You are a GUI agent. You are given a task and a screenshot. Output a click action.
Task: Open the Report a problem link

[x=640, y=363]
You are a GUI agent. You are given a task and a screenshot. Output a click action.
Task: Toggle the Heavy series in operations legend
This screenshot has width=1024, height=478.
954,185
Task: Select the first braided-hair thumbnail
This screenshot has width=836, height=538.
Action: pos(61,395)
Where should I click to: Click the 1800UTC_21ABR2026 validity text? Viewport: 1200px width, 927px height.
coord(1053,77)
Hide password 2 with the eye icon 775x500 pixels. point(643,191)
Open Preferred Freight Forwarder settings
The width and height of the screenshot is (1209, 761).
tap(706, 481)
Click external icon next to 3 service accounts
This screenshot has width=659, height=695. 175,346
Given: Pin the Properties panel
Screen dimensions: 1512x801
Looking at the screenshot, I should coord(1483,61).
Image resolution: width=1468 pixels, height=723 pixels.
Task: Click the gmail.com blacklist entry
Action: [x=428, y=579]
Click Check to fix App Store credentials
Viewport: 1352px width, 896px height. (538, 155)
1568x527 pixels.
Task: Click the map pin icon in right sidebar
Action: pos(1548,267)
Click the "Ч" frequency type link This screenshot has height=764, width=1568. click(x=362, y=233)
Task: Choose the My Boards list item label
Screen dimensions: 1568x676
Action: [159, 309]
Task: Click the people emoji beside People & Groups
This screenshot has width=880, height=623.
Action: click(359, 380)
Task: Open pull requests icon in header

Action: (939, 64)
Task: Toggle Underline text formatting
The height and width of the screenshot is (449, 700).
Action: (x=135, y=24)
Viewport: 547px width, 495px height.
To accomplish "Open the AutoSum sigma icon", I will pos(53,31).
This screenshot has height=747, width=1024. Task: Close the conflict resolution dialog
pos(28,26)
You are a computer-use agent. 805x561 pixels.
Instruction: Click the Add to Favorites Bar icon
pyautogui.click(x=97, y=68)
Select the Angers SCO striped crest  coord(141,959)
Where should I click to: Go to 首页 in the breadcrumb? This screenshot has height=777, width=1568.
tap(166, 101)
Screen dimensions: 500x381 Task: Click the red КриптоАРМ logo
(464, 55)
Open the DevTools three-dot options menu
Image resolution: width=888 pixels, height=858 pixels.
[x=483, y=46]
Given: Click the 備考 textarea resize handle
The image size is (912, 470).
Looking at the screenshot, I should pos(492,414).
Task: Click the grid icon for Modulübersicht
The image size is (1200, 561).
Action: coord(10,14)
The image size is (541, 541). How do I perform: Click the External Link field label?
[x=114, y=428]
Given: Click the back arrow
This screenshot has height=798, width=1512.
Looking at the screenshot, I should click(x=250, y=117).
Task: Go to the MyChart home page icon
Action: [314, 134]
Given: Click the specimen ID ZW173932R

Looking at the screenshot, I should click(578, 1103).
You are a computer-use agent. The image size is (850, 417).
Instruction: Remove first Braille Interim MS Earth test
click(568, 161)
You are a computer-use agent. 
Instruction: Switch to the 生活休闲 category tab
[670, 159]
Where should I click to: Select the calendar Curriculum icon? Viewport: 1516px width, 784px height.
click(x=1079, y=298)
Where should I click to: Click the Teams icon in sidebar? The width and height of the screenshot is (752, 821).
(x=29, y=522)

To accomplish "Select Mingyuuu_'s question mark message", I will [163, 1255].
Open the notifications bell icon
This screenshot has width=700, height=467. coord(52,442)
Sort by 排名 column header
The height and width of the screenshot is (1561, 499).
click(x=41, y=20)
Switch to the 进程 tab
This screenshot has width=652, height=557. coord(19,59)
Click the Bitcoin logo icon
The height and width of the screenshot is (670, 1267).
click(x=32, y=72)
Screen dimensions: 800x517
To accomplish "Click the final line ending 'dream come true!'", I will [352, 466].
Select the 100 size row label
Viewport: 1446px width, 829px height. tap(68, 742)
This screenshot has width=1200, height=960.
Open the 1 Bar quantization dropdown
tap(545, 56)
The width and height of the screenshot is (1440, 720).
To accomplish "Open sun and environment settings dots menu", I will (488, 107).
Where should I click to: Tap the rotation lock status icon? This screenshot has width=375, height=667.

▬▬▬▬▬▬

- **EXERCISE DETAILS**: Output the records verbatim, from the first line to the last.

- **SOLUTION TO THIS TASK**:
You are a GUI agent. You are given a task and a screenshot. Output a click action.
Task: Open the Report a problem link

[x=640, y=363]
You are a GUI agent. You are given a task and a screenshot. Output a click action.
Task: Toggle the Heavy series in operations legend
This screenshot has width=1024, height=478.
954,185
Task: Select the first braided-hair thumbnail
This screenshot has width=836, height=538.
Action: pos(61,395)
Where should I click to: Click the 1800UTC_21ABR2026 validity text? Viewport: 1200px width, 927px height.
coord(1053,77)
Hide password 2 with the eye icon 775x500 pixels. point(643,191)
Open Preferred Freight Forwarder settings
The width and height of the screenshot is (1209, 761).
tap(706, 481)
Click external icon next to 3 service accounts
This screenshot has width=659, height=695. 175,346
Given: Pin the Properties panel
Screen dimensions: 1512x801
Looking at the screenshot, I should coord(1483,61).
Image resolution: width=1468 pixels, height=723 pixels.
Task: Click the gmail.com blacklist entry
Action: [x=428, y=579]
Click Check to fix App Store credentials
Viewport: 1352px width, 896px height. (538, 155)
1568x527 pixels.
Task: Click the map pin icon in right sidebar
Action: pos(1548,267)
Click the "Ч" frequency type link This screenshot has height=764, width=1568. click(x=362, y=233)
Task: Choose the My Boards list item label
Screen dimensions: 1568x676
Action: [159, 309]
Task: Click the people emoji beside People & Groups
This screenshot has width=880, height=623.
Action: click(359, 380)
Task: Open pull requests icon in header

Action: (939, 64)
Task: Toggle Underline text formatting
The height and width of the screenshot is (449, 700).
Action: (x=135, y=24)
Viewport: 547px width, 495px height.
To accomplish "Open the AutoSum sigma icon", I will pos(53,31).
This screenshot has height=747, width=1024. Task: Close the conflict resolution dialog
pos(28,26)
You are a computer-use agent. 805x561 pixels.
Instruction: Click the Add to Favorites Bar icon
pyautogui.click(x=97, y=68)
Select the Angers SCO striped crest  coord(141,959)
Where should I click to: Go to 首页 in the breadcrumb? This screenshot has height=777, width=1568.
tap(166, 101)
Screen dimensions: 500x381 Task: Click the red КриптоАРМ logo
(464, 55)
Open the DevTools three-dot options menu
Image resolution: width=888 pixels, height=858 pixels.
[x=483, y=46]
Given: Click the 備考 textarea resize handle
The image size is (912, 470).
Looking at the screenshot, I should pos(492,414).
Task: Click the grid icon for Modulübersicht
The image size is (1200, 561).
Action: coord(10,14)
The image size is (541, 541). How do I perform: Click the External Link field label?
[x=114, y=428]
Given: Click the back arrow
This screenshot has height=798, width=1512.
Looking at the screenshot, I should click(x=250, y=117).
Task: Go to the MyChart home page icon
Action: [314, 134]
Given: Click the specimen ID ZW173932R

Looking at the screenshot, I should click(578, 1103).
You are a computer-use agent. The image size is (850, 417).
Instruction: Remove first Braille Interim MS Earth test
click(568, 161)
You are a computer-use agent. 
Instruction: Switch to the 生活休闲 category tab
[670, 159]
Where should I click to: Select the calendar Curriculum icon? Viewport: 1516px width, 784px height.
click(x=1079, y=298)
Where should I click to: Click the Teams icon in sidebar? The width and height of the screenshot is (752, 821).
(x=29, y=522)

To accomplish "Select Mingyuuu_'s question mark message", I will [163, 1255].
Open the notifications bell icon
This screenshot has width=700, height=467. coord(52,442)
Sort by 排名 column header
The height and width of the screenshot is (1561, 499).
click(x=41, y=20)
Switch to the 进程 tab
This screenshot has width=652, height=557. coord(19,59)
Click the Bitcoin logo icon
The height and width of the screenshot is (670, 1267).
click(x=32, y=72)
Screen dimensions: 800x517
To accomplish "Click the final line ending 'dream come true!'", I will [352, 466].
Select the 100 size row label
Viewport: 1446px width, 829px height. tap(68, 742)
This screenshot has width=1200, height=960.
Open the 1 Bar quantization dropdown
tap(545, 56)
The width and height of the screenshot is (1440, 720).
To accomplish "Open sun and environment settings dots menu", I will (488, 107).
Where should I click to: Tap the rotation lock status icon? This screenshot has width=375, height=667.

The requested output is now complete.